Ci ho anche pensato. La lascio fare. Secondo me prenderebbe una facciata colossale e poi ci sarebbero da raccogliere i cocci suoi e i miei. Ma non so se lasciandola andare fino in fondo poi io sarei in grado di affrontare la cosa positivamente, cioè con lo spirito di ricostruire qualcosa tra noi.
Sono mesi che ci lavoro. La corteggio, la riempio di attenzioni e complimenti, sono presente, la sostengo, la desidero e la cerco con più convinzione, l'aiuto in tutto quello che posso. Mi sono dedicato al 100% a noi nell'ultimo anno e mezzo. Sono sempre io, quello di cui si è innamorata anni fa, ma sono anche un nuovo io, migliore. E lo dice lei, lo confida alle amiche.

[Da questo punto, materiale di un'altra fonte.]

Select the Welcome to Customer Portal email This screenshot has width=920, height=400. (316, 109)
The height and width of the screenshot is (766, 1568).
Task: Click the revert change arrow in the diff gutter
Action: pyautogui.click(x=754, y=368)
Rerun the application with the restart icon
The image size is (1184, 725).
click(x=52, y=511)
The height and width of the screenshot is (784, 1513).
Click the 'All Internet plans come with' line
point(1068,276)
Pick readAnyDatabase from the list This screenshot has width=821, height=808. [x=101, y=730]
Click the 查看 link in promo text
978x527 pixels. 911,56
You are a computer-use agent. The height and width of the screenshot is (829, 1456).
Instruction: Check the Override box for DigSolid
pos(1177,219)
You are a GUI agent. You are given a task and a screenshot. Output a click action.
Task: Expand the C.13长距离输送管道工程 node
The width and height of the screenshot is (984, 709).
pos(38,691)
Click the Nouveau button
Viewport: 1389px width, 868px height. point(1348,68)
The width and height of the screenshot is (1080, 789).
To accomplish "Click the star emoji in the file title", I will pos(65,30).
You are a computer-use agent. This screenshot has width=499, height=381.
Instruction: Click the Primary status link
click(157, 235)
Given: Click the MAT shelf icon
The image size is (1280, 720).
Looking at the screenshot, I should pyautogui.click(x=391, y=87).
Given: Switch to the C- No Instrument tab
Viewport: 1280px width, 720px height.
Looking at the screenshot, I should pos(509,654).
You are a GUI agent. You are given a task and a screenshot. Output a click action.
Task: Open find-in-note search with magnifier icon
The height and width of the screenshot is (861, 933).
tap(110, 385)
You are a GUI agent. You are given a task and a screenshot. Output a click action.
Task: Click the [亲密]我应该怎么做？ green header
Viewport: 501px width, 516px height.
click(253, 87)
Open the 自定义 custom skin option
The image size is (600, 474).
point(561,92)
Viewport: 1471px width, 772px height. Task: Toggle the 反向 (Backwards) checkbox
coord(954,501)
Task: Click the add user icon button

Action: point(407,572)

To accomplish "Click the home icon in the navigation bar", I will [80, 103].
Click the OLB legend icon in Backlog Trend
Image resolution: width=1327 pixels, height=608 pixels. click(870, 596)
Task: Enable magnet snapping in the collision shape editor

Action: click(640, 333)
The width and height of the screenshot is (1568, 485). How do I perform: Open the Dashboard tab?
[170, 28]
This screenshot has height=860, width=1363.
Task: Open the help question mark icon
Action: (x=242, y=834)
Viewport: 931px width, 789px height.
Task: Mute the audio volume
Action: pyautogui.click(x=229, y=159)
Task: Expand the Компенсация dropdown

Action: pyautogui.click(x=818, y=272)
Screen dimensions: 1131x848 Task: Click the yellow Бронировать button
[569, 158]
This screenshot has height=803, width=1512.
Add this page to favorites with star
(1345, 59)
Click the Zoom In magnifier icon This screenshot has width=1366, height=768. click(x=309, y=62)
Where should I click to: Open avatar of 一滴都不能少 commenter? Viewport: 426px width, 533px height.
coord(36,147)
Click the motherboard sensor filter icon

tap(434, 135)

Ma il prurito per l'altro non sembra passarle... anzi... più passa il tempo e più sembra prudere.
Anche questo è un aspetto su cui rifletto molto. Quello che mi turba è che ultimamente la cosa sembra diventare sempre più seria. Sembra che un loro incontro diventi sempre più una possibilità concreta. Ora, non so se anche in passato sono arrivati a questo livello e poi sono tornati indietro o se invece oggi sono davvero ad una nuova dimensione. Di un possibile incontro ne parlano. E anche delle possibili conseguenze di questo potenziale incontro. Pare che a frenare lei sia solo la paura.